» TASK STATEMENT: Can you write out the data again from the line with "The image size" to the line with "coord(25,113)", substituting "navigation panel" for "sidebar" and leaving everything else unchanged? Omit the pictures from your answer.

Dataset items
^^^^
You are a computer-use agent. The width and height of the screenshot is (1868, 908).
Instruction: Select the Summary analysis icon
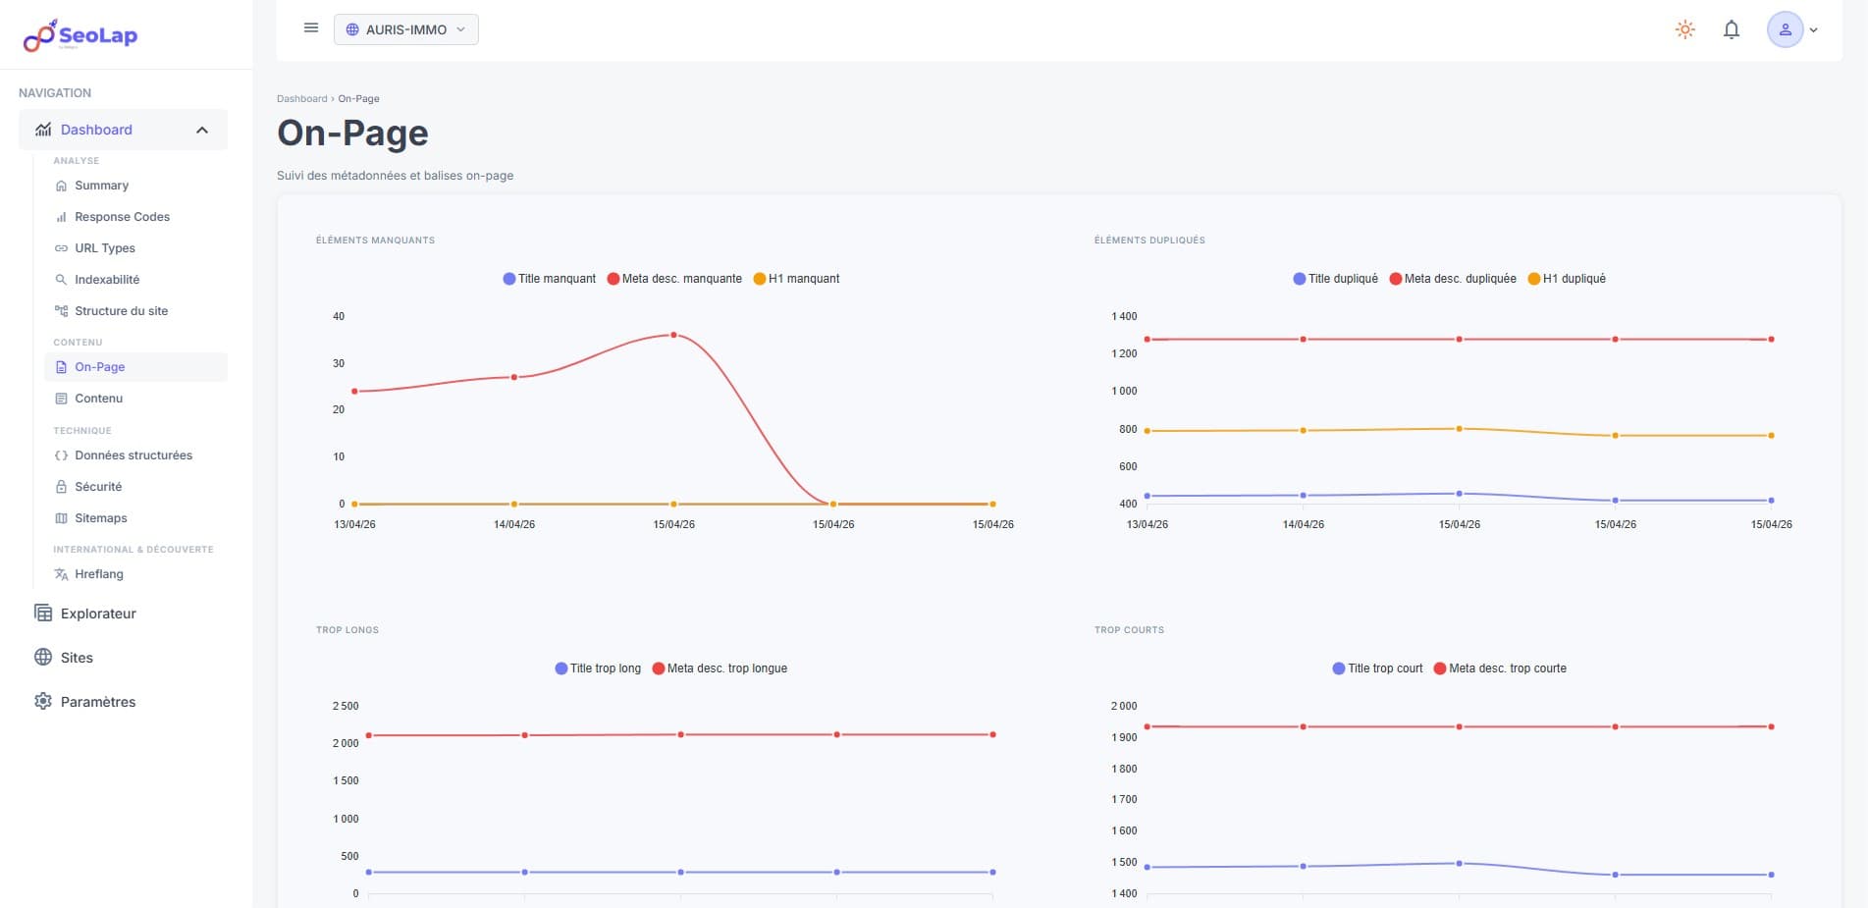tap(61, 185)
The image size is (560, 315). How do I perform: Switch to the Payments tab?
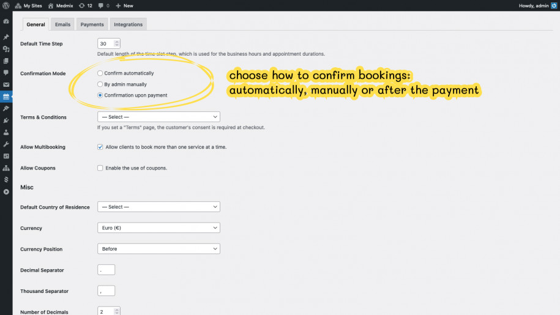92,24
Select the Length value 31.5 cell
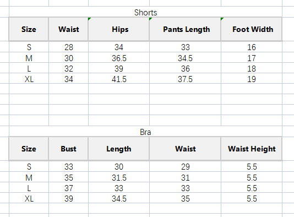 pyautogui.click(x=119, y=177)
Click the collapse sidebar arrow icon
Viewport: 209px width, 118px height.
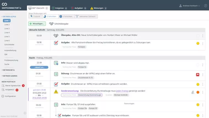coord(25,113)
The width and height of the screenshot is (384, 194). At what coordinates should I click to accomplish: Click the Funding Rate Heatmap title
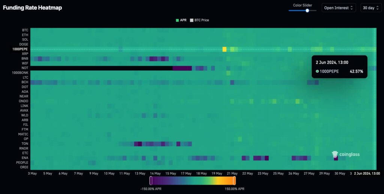33,7
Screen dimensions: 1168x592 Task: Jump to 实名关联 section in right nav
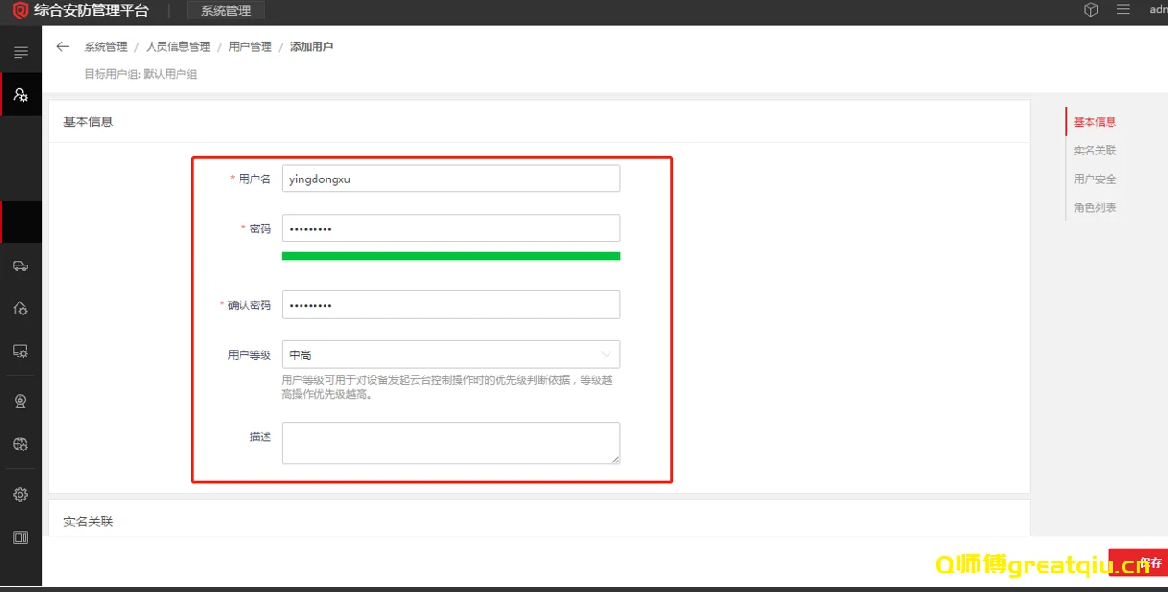tap(1095, 151)
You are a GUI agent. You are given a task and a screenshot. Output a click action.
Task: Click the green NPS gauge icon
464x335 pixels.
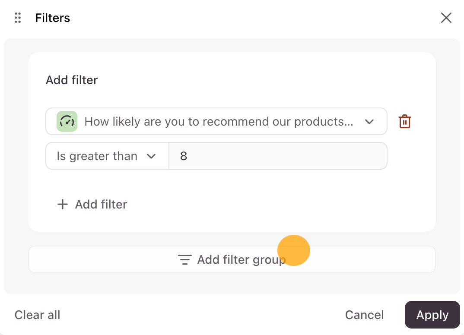click(67, 121)
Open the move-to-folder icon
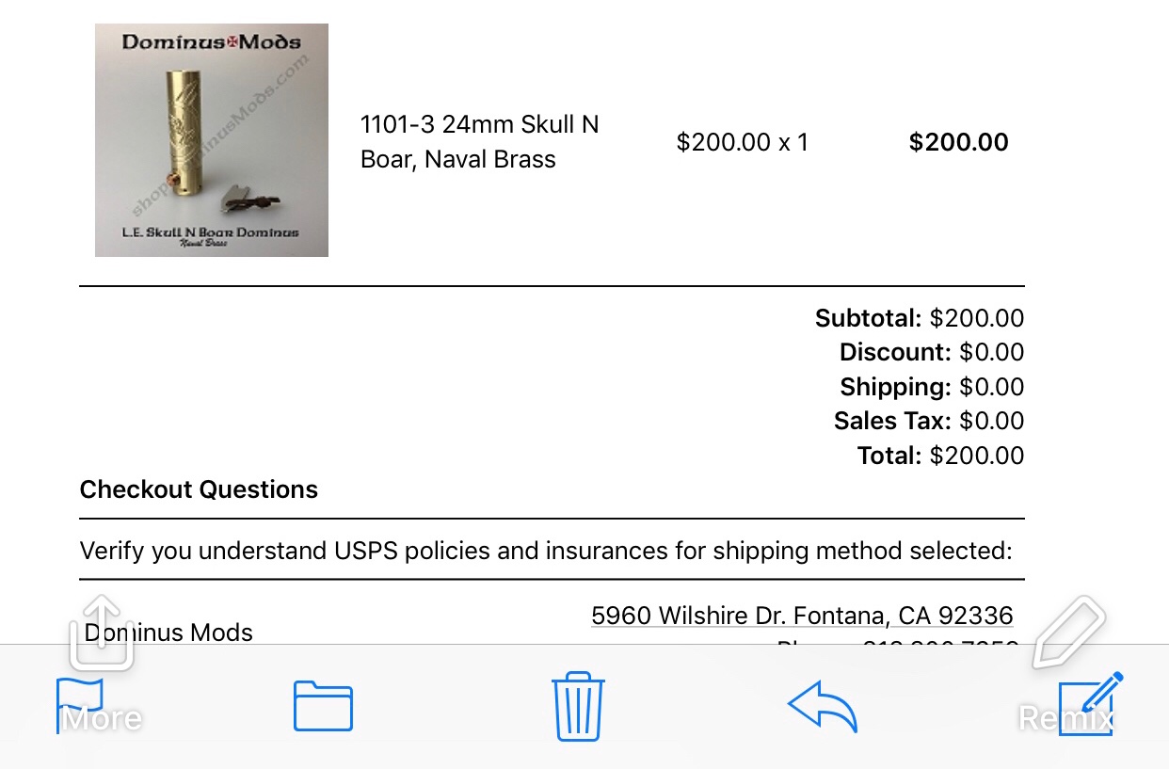 click(323, 706)
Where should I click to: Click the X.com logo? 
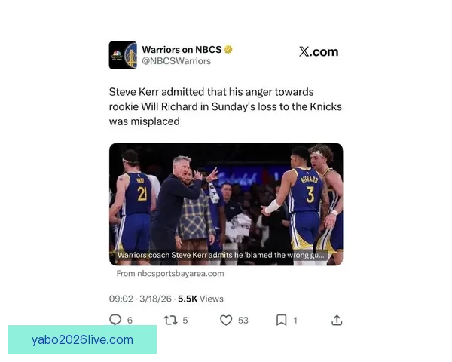(319, 52)
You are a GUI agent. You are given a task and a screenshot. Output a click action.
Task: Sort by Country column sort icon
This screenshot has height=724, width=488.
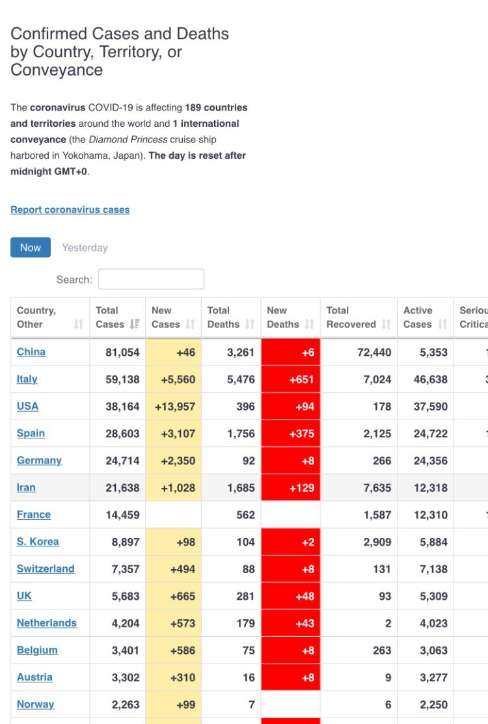pyautogui.click(x=79, y=324)
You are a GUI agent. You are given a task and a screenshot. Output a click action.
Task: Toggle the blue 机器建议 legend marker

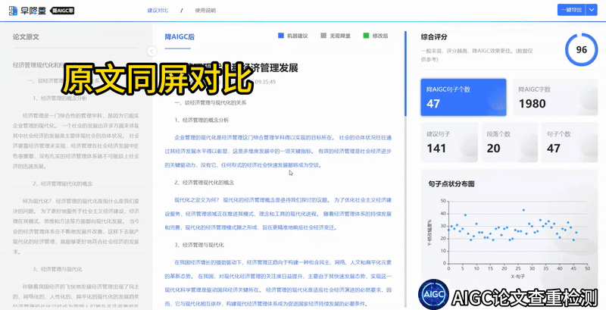click(281, 36)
^^^^
» EXERCISE OUTPUT:
The image size is (560, 315). How do I perform: Switch to the Payments tab?
92,24
Select the Length value 31.5 cell
 pyautogui.click(x=119, y=177)
Click the collapse navigation panel arrow icon
Viewport: 209px width, 118px height.
coord(25,113)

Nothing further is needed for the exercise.